The Israeli direct air capture startup is expanding into Europe at exactly the moment EU carbon policy is accelerating: the Carbon Removal Certification Framework (CRCF) is taking shape, the ReFuelEU Aviation mandate is creating demand for sustainable aviation fuel, and Luxembourg itself has just launched a national CCUS & CDR Taskforce.

What RepAir Actually Does

RepAir’s technology is electrochemical — specifically, a battery-inspired electrochemical cell where electrodes separated by a membrane react with CO₂ in incoming air or flue gas, capturing and concentrating it in a single step.

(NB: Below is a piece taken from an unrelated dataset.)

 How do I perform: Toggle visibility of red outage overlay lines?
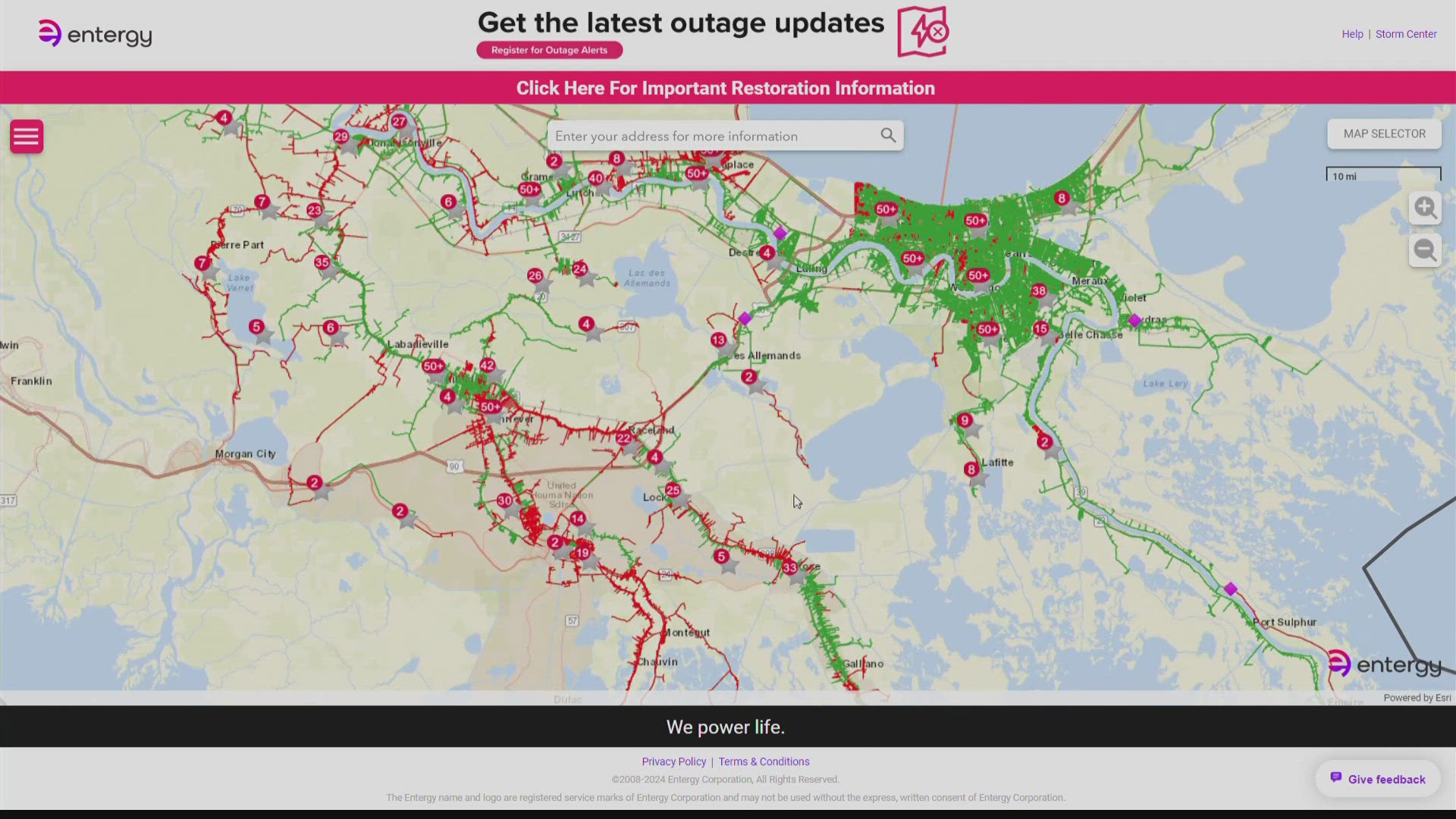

The system can capture CO₂ at concentrations below 5%. That’s significant: it means RepAir can handle both atmospheric air capture (around 420 ppm, or 0.042%) and industrial flue gas (higher concentrations). Versatility matters when you’re trying to build a pipeline of commercial projects.

A Transatlantic Track Record

RepAir isn’t starting from zero in Europe — it’s arriving with credentials.

The company is the technology provider for the U.S. DOE-backed Pelican Gulf Coast Carbon Removal DAC hub in Louisiana — a major project with Shell, Mitsubishi, Louisiana State University, and the University of Houston. Active projects also run in Texas and Greece.

In 2024, RepAir partnered with Dutch carbon storage startup C-Questra to develop what could become the EU’s first onshore direct air capture and storage project at Grandpuits, France — the former Total refinery site being converted into a green hub.

The Luxembourg office is the operational base to push that European pipeline forward.

The Luxembourg Play

The choice of Luxembourg is strategic, not arbitrary. The country punches above its weight in finance and policy:

  • Luxembourg is home to major climate investment funds and development finance institutions
  • The new office will anchor RepAir’s participation in Luxembourg’s CCUS & CDR Taskforce, a national initiative by the Ministry of Economy and the Ministry of Environment, Climate, and Biodiversity
  • The office is led by Jean-Philippe Hiegel, who spent seven years on carbon capture and storage infrastructure at Northern Lights in Norway — the world’s first commercial cross-border CO₂ storage operation

Having someone with Northern Lights experience running European operations is a signal. Northern Lights is the template for how commercial CO₂ transport and storage works in Europe. RepAir is positioning for exactly that infrastructure.

The $15M Series A Extension

The Luxembourg expansion follows a $15 million Series A extension co-led by Taranis Carbon Ventures and Extantia Capital, with participation from Ormat Technologies and Repsol, plus a $3 million non-dilutive grant from the Israeli Innovation Authority.

Repsol’s involvement is notable. The Spanish energy major is a customer and partner in the Grandpuits project — so this isn’t purely financial investment, it’s strategic alignment.

Diversity in the DAC Ecosystem

The dominant narrative around DAC has been US-centric — Heirloom, Graphyte, Sustaera, Capture6, and the DOE’s flagship hubs. European DAC has lagged, partly because the funding infrastructure (DOE-equivalent programs, large-scale government procurement) doesn’t exist in the same form.

RepAir’s expansion is a data point suggesting that’s changing. The company brings US deployment experience into the EU policy environment — a useful bridge between two very different climate policy landscapes right now.

More entrants in the DAC ecosystem means more designs tested, more data points on cost curves, and more competition to drive prices down. All of that is good for CDR as a whole.

The Grandpuits project will be one to watch.